Mmmm, those are gunna be good !


----------



## The Missing Link (Jun 3, 2007)

This is and update of my first time cook beef ribs and Oompappy Salami.

Hear are the rib 30 min into the cook.





Hear they are 2 hours into the cook..





Hear I have add 3 of Oompappy Salami.


----------



## ScottyDaQ (Jun 3, 2007)

Looking Good !!!!!


----------



## Griff (Jun 3, 2007)

Those look good Link.


----------



## The Missing Link (Jun 3, 2007)

thanks guys.  the salami cooked a lot faster than I was thinking it would hope i did not them up.


----------



## Bill The Grill Guy (Jun 3, 2007)

Okay, I'll ask.  What is Oompappy Salami?  The ribs look great Link.


----------



## The Missing Link (Jun 3, 2007)

Bill this is what Oompappy Salami is.

http://www.bbq-4-u.com/viewtopic.php?t=8282

Thanks, The rib are in foil now and boy do they look good.


----------



## Puff1 (Jun 3, 2007)

Bill The Grill Guy said:
			
		

> Okay, I'll ask.  What is Oompappy Salami?  The ribs look great Link.


http://www.bbq-4-u.com/viewtopic.php?t=8259
Bill ya' gots to try it!
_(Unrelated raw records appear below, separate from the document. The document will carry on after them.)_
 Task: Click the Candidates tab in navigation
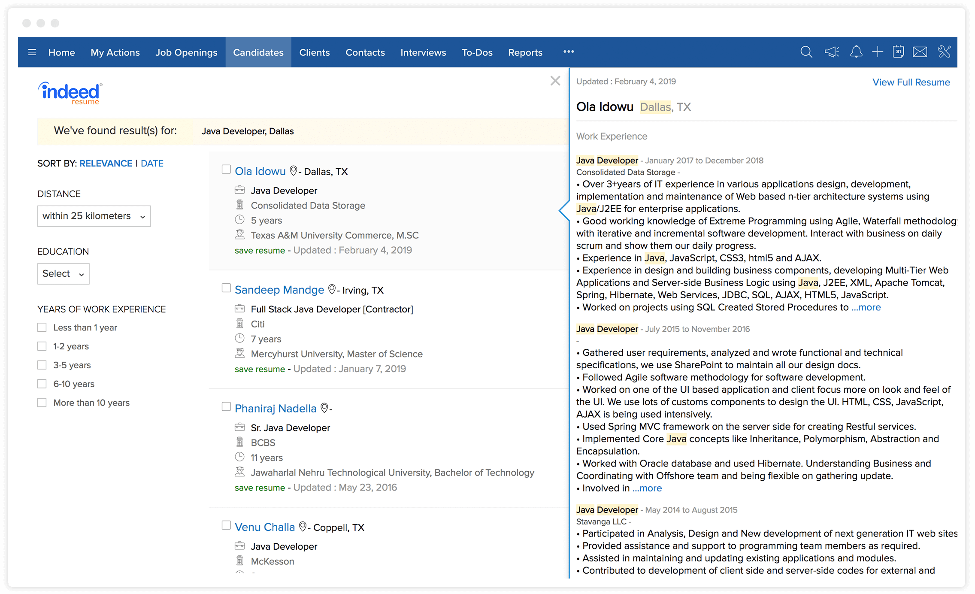[257, 52]
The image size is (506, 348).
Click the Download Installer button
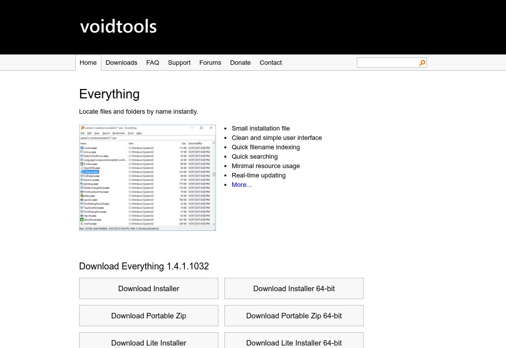click(149, 289)
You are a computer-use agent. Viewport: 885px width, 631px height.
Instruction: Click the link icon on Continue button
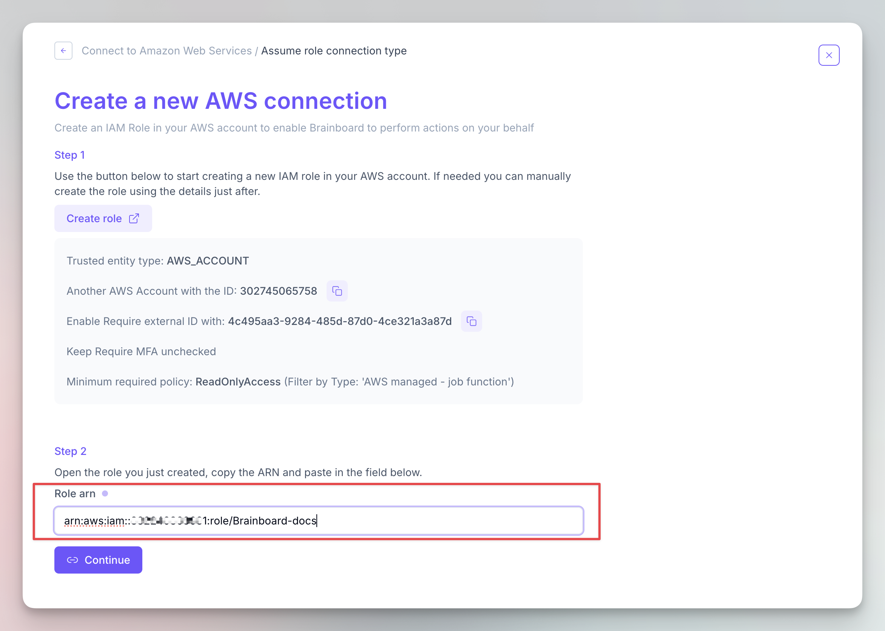(73, 560)
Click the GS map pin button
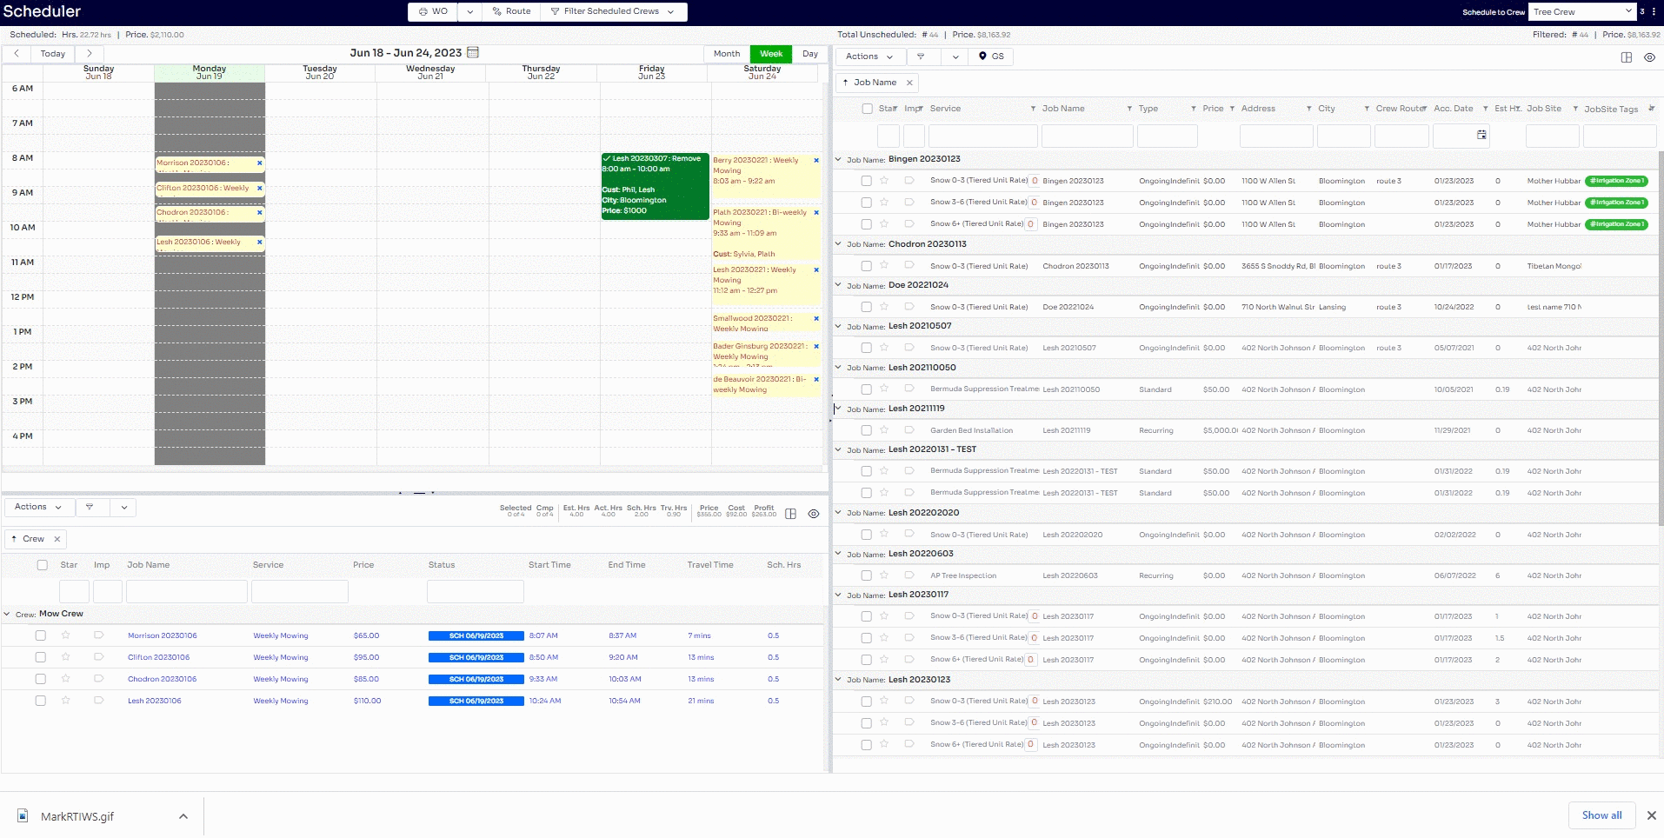1664x838 pixels. click(x=990, y=57)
Good stuff  

Everything is looking real tasty ML


----------



## Bill The Grill Guy (Jun 3, 2007)

Puff said:
			
		

> Bill The Grill Guy said:
> 
> 
> 
> ...



Thanks Puff, thats now on my to do list.


----------



## The Missing Link (Jun 3, 2007)

Hey puff when the salami is done is it better cold are hot?


----------



## Puff1 (Jun 3, 2007)

The Missing Link said:
			
		

> Hey puff when the salami is done is it better cold are hot?


Cold on a sammie. I never tried it warm.


----------



## The Missing Link (Jun 3, 2007)

I just did and it was very good it has very nice flaver just like salami. thanks to you and nick for give us the recipe.


----------



## LarryWolfe (Jun 3, 2007)

I wish I was having dinner at your house tonight Chris!!!!  Beef ribs, salami man you're eating good brother.


----------



## The Missing Link (Jun 3, 2007)

come on down. I have more than i will eat. and salami is real good.


----------



## The Missing Link (Jun 3, 2007)

Hear the last update for today.

Hear are the rib all done I should have taking them off early.





Hear are some smoked home made polish sausage whole and some piece.








Hear is the salami cut open and it is what everyone is saying it GOOD!!!! Thanks Oompappy


----------



## ScottyDaQ (Jun 3, 2007)

Looks like the meat on the beef ribs is holding together! Nice job!
Can't wait to see em sliced!


----------



## Puff1 (Jun 3, 2007)

Looks great ML!!
Lots of great sammies coming your way this week huh?


----------



## LarryWolfe (Jun 3, 2007)

Beautiful job Link!!


----------



## Nick Prochilo (Jun 3, 2007)

Bill, I'll second that motion on oompappy's salami, GREAT stuff!


----------



## Griff (Jun 3, 2007)

Link, you're making my mouth water.


----------



## Guest (Jun 3, 2007)

wow. looks great!!!


----------



## The Missing Link (Jun 3, 2007)

well puff and nick did i do a good job on the salami? LOL


----------



## oompappy (Jun 3, 2007)

Nice work ML, all the food looks great!!!!
Glad you like the salami  8) If you like it spicy try rolling it in black or 
red pepper before you smoke...   
http://bbq-4-u.com/viewtopic.php?t=8351


----------



## cleglue (Jun 3, 2007)

Very nice Missing Link.


----------



## The Missing Link (Jun 3, 2007)

Oompappy did roll it in black pepper and it made it taste very good.


----------



## john a (Jun 4, 2007)

Hey Link, you mind sending some my way?


----------



## Puff1 (Jun 4, 2007)

The Missing Link said:
			
		

> well puff and nick did i do a good job on the salami? LOL


Looked great to me


----------



## The Missing Link (Jun 4, 2007)

Oct_97 I'm on it let get to work on it and i will send it your way. better yet come on down we can get the pit going and drink a lot of beer and have great time. 8)


----------